Pitching data is not simply an accumulation of pitches thrown by individual pitchers, but rather an accumulation of pitches determined by group efforts. However, we have no way of knowing what kind of pitches were determined by group efforts until the pitcher actually throws the balls. Though pitch decision is a group effort, actual execution of throwing the ball is the sole responsibility of the pitcher. Therefore, the pitcher must successfully perform the determined pitches. In other words, once the pitch type and pitch location were determined, the pitcher must throw the ball of that type to that location. To do this, the pitcher should have the ability to throw the ball as he intended.
This kind of ability can be described in terms of ‘control’ and ‘command’ (Jenkins, 2011). ‘Control’ is the ability of a pitcher to locate his pitches. ‘Command’ is the ability of a pitcher to make the ball move the way it is intended to move. The pitcher has ‘control’ when the pitches he throws are staying in or out of the strike zone as he wants. In other words, ‘control’ refers to the ability of the pitcher to land the ball at the desired location. The pitcher’s ‘command’ means that his pitches are doing what he wants them to do. If his intention is to throw a curve ball, then the ball will curve, if his intention is to throw a slider ball, then the ball will slide. The target pitcher of our prediction system must have good ‘control’ and ‘command’ abilities. Therefore, we selected the pitcher ‘Y’ who was evaluated as having a high level of ‘control’ and ‘command’ abilities in the Korea Baseball Organization (KBO) league. We collected the data by analyzing the videos of 50 games where ‘Y’ played in 2015 and 2016 seasons, from the homepage of KBO. The pitch locations were collected from the strike zone displayed in the lower right corner of the game video screen.

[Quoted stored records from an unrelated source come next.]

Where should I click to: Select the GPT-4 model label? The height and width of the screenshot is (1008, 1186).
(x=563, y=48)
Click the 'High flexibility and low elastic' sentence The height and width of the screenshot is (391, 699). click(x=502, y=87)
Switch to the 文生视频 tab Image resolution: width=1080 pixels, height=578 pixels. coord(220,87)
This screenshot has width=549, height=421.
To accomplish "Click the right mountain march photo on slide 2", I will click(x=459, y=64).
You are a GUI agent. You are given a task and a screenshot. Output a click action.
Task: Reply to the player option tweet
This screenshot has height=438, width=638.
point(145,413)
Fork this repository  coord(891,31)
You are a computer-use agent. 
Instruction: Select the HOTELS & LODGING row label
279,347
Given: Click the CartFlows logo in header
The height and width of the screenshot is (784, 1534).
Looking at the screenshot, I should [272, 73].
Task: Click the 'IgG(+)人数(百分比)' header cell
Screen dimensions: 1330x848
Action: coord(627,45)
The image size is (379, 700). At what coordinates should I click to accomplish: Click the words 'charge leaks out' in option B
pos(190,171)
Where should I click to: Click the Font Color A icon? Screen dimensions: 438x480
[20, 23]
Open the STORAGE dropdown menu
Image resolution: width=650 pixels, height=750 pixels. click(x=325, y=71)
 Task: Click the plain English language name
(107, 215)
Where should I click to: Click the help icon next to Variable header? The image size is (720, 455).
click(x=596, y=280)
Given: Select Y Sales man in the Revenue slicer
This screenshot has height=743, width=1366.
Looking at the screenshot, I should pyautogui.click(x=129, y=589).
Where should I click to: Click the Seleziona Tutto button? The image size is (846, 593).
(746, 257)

One record of the collected data consists of 10 input attributes and 10 target attributes as shown in Table 1. For the progress input attribute, we collected the scores of two teams playing the baseball game. When building our models, we tried the score itself, score difference, and loss/draw/win. Among these, we decided to use the latter because the built models showed higher accuracies when using it. Ball and strike in target attribute were prefixed with ‘T’ to distinguish them from ball and strike in input attribute.
Table 1
Category | Attribute | Values | |
Input | Inning | InnNum | 1, 2, 3, 4, 5, 6, 7, 8, 9 |
Progress | LDW | 1 = Loss; 2 = Draw; 3 = Win | |
Runner | Base1 | 0, 1 | |
Base2 | 0, 1 | ||
Base3 | 0, 1 | ||
Count | Ball | 0, 1, 2, 3 | |
Strike | 0, 1, 2 | ||
Out | 0, 1, 2 | ||
Batter | Order | 1, 2, 3, 4, 5, 6, 7, 8, 9 | |
LR | 1 = Left-handed; 2 = Right-handed | ||
Target | Ball/Strike | T_Ball | 0, 1 |
T_Strike | 0, 1 | ||
Pitch Type | Fastball | 0, 1 | |
Nonfastball | 0, 1 | ||
Horizontal Location | Left | 0, 1 | |
Center | 0, 1 | ||
Right | 0, 1 | ||
Vertical Location | Up | 0, 1 | |
Middle | 0, 1 | ||
Down | 0, 1 |
All target attributes in Table 1 are binary variables. The six attributes in ‘Horizontal Location’ and ‘Vertical Location’ categories, i.e., from ‘Left’ to ‘Down’, are represented as follows: We can draw nine gray imaginary grids in front of a catcher as shown in Fig. 1. We call it ‘Strike Zone.’ The white area outside of it is ‘Ball Zone.’ As seen in Fig. 1, this square is divided into ‘Left’, ‘Center’, ‘Right’ horizontally and ‘Up’, ‘Middle’, ‘Down’ vertically. Since we collected this data from the strike zone displayed in the game video screen, the left and right are positions seen from the pitcher’s point of view. The six attributes in ‘Horizontal Location’ and ‘Vertical Location’ categories along with the two attributes in ‘Ball/Strike’ category determine the pitch locations.
Fig. 1
There are 17 pitch locations in Fig. 1 and a pitch type can be fastball or nonfastball. Therefore, the number of classes to predict is 34. A fourth ball that makes the batter walk to first base can be part of a strategy, but in our research we considered it as a pitcher’s mistake and excluded it from the collected data. In the case of foul balls, only the first foul ball was included in the data. After this preprocessing, the number of records in the model data set was 4,871.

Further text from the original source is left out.